Extra-philosophical attitudes are constitutive of philosophizing if not of philosophy; one who sees the distinction between philosophy and philosophizing, and the inevitable influence of the latter on the former, is not going to be struck dumb by our asking what influence religious faith has on philosophy. If practical and moral attitudes have a generally recognized influence on our pursuit of knowledge, it is only to be expected that a commitment as total and all-embracing as religious belief will also have an influence. The impingement of faith on reason and vice versa has been one of the most discussed questions since the beginning of the Christian era, certainly, and while it may seem to have been resolved more or less satisfactorily in the so-called ages of faith, perhaps most articulately in the medieval period, the modern age of philosophy begins with explicit efforts to dissociate reason from faith and faith from reason with consequences for theology which are not difficult to descry and decry; that this may have had a deleterious effect on philosophy itself is the surprising suggestion of many who have argued, in recent years, for what they call Christian philosophy one by one. Rather, having provided a sketch of the context of the discussion, we shall make soundings in the literature, and make suggestions of our own with respect to the possibility and even desirability of Christian philosophy.

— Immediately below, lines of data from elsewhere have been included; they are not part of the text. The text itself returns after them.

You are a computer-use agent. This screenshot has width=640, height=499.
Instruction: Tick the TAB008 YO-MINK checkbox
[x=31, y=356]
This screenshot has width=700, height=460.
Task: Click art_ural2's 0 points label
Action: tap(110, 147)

At the outset of this chapter we spoke of faith in the broad sense of one man's trust in another. To believe, we pointed out, is both to believe someone and something. In this sense of believe, one can see that it would be odd to believe what one knows, since reliance on another's word for what one knows is superfluous or absurd. so, if to believe is to take someone's word as the warrant holding something, we could, for purposes of illustration, say that the nexus between the predicate and subject of the statement expressing which is believed is not evidence, not the nature of the objects spoken about, but precisely another's assurance that a connection between the objects exists. If a chemist tells me a substance is composed of such-and-such elements, I, who have never made the analysis in question, can accept the statement as true. That is, believe it to be true. Let us pretend that I am capable of making the analysis involved and could, on demand, pass from belief to knowledge with respect to the statement in question. For one reason or another, we do not always make that transition; we are content to believe all kinds of things we could know. Life would be impossible without such beliefs; without the majority of them remaining terminal. Few of us will ever verify the map of our city let alone that of our state or country, but we are not visited by a sense of the riskiness of life when we give directions to travelers, including ourselves, on the basis of such maps. Many things we believe in this way are not verified by us due to physical difficulties, due to restricted travel or laboratory time. We may simply lack the talent or training to pass from belief to knowledge. Nevertheless, in principle at least, all such beliefs bear on truths knowable and not merely believable by men.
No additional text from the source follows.